** TASK MATERIAL follows **

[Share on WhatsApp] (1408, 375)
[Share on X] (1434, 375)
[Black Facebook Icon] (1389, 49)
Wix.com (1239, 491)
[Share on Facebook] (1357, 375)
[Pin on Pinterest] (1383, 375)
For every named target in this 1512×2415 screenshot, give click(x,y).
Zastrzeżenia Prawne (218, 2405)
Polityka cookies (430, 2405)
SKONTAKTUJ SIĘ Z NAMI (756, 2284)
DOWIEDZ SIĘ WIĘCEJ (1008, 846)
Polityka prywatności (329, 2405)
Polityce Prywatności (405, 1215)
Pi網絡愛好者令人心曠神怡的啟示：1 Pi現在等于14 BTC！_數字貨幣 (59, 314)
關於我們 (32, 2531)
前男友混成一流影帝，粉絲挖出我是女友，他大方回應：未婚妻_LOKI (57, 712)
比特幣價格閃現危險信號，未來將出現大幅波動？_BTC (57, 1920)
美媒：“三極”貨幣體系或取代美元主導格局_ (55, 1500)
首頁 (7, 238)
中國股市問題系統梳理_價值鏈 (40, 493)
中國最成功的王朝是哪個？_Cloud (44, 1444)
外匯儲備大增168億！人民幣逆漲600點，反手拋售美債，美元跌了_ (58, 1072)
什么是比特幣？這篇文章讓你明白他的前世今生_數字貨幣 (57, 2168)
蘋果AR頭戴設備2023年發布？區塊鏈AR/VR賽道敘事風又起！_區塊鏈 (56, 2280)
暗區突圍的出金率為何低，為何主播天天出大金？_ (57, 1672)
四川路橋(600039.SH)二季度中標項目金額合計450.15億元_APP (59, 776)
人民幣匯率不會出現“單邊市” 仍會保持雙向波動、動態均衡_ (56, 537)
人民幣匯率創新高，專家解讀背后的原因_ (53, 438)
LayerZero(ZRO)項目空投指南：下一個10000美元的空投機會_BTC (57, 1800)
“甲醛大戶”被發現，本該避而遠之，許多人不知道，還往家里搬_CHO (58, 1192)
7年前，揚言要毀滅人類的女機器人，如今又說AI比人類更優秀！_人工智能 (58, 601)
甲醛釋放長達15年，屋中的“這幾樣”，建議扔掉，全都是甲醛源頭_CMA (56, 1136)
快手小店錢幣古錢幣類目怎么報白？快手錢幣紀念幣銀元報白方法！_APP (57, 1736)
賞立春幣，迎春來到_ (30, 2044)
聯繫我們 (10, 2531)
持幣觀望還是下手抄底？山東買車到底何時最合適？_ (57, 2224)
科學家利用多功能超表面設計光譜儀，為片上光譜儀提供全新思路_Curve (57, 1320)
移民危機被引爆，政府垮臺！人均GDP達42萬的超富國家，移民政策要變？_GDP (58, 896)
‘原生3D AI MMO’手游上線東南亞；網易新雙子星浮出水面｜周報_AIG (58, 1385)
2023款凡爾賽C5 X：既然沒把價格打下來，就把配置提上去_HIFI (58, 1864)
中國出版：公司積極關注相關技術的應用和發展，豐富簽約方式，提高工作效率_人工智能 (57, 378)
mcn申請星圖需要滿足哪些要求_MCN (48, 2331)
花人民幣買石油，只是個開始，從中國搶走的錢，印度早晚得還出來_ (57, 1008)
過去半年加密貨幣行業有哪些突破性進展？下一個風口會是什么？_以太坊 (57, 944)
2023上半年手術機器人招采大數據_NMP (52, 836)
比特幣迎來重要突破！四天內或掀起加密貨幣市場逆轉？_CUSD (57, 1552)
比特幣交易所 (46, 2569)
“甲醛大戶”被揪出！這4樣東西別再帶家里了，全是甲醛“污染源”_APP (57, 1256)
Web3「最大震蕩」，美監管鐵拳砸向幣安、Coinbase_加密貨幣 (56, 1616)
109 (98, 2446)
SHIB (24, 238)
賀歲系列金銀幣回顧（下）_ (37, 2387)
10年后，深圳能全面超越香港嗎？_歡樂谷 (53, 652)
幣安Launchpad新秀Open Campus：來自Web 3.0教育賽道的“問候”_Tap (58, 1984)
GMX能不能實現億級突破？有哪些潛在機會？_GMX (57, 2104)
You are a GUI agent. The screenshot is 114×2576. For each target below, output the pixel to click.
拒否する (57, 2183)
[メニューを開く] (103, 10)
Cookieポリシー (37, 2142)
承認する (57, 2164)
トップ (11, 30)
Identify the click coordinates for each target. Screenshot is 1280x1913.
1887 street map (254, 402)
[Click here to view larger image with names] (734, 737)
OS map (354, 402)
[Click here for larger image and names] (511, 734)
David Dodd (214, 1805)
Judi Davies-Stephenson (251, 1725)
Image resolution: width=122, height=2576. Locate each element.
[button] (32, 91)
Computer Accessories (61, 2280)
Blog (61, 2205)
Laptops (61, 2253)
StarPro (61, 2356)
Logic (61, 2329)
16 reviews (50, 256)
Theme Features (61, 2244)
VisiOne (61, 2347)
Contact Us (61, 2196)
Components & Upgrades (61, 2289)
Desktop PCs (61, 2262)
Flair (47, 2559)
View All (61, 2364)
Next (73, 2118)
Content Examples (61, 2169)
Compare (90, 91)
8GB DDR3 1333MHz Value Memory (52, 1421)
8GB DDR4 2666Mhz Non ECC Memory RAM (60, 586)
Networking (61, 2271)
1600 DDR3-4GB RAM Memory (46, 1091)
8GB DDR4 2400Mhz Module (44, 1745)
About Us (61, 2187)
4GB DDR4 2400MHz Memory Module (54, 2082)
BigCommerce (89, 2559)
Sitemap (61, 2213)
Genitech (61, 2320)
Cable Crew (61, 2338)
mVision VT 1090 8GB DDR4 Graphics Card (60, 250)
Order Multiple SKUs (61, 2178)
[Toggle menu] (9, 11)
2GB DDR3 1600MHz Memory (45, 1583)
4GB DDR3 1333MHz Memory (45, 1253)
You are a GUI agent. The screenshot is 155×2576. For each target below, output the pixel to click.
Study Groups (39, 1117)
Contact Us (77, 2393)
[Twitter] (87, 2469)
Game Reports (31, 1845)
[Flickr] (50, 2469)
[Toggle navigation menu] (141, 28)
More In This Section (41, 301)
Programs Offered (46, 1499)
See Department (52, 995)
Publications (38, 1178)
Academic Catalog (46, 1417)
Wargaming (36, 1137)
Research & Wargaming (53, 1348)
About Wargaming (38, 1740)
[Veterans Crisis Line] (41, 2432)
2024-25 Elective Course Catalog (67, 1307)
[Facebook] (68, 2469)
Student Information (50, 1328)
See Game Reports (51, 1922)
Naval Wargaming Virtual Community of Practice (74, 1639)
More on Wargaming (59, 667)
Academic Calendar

** End of TASK MATERIAL **

REQUIREMENT:
The entries above hold the needed span. Transcribe exactly the lines from the one with "Web3「最大震蕩」，美監管鐵拳砸向幣安、Coinbase_加密貨幣 (56, 1616)" to the one with "[Flickr] (50, 2469)", both included.

WRITTEN RESPONSE:
Web3「最大震蕩」，美監管鐵拳砸向幣安、Coinbase_加密貨幣 (56, 1616)
109 (98, 2446)
SHIB (24, 238)
賀歲系列金銀幣回顧（下）_ (37, 2387)
10年后，深圳能全面超越香港嗎？_歡樂谷 (53, 652)
幣安Launchpad新秀Open Campus：來自Web 3.0教育賽道的“問候”_Tap (58, 1984)
GMX能不能實現億級突破？有哪些潛在機會？_GMX (57, 2104)
You are a GUI agent. The screenshot is 114×2576. For each target below, output the pixel to click.
拒否する (57, 2183)
[メニューを開く] (103, 10)
Cookieポリシー (37, 2142)
承認する (57, 2164)
トップ (11, 30)
Identify the click coordinates for each target. Screenshot is 1280x1913.
1887 street map (254, 402)
[Click here to view larger image with names] (734, 737)
OS map (354, 402)
[Click here for larger image and names] (511, 734)
David Dodd (214, 1805)
Judi Davies-Stephenson (251, 1725)
Image resolution: width=122, height=2576. Locate each element.
[button] (32, 91)
Computer Accessories (61, 2280)
Blog (61, 2205)
Laptops (61, 2253)
StarPro (61, 2356)
Logic (61, 2329)
16 reviews (50, 256)
Theme Features (61, 2244)
VisiOne (61, 2347)
Contact Us (61, 2196)
Components & Upgrades (61, 2289)
Desktop PCs (61, 2262)
Flair (47, 2559)
View All (61, 2364)
Next (73, 2118)
Content Examples (61, 2169)
Compare (90, 91)
8GB DDR3 1333MHz Value Memory (52, 1421)
8GB DDR4 2666Mhz Non ECC Memory RAM (60, 586)
Networking (61, 2271)
1600 DDR3-4GB RAM Memory (46, 1091)
8GB DDR4 2400Mhz Module (44, 1745)
About Us (61, 2187)
4GB DDR4 2400MHz Memory Module (54, 2082)
BigCommerce (89, 2559)
Sitemap (61, 2213)
Genitech (61, 2320)
Cable Crew (61, 2338)
mVision VT 1090 8GB DDR4 Graphics Card (60, 250)
Order Multiple SKUs (61, 2178)
[Toggle menu] (9, 11)
2GB DDR3 1600MHz Memory (45, 1583)
4GB DDR3 1333MHz Memory (45, 1253)
You are a GUI agent. The screenshot is 155×2576. For each target below, output the pixel to click.
Study Groups (39, 1117)
Contact Us (77, 2393)
[Twitter] (87, 2469)
Game Reports (31, 1845)
[Flickr] (50, 2469)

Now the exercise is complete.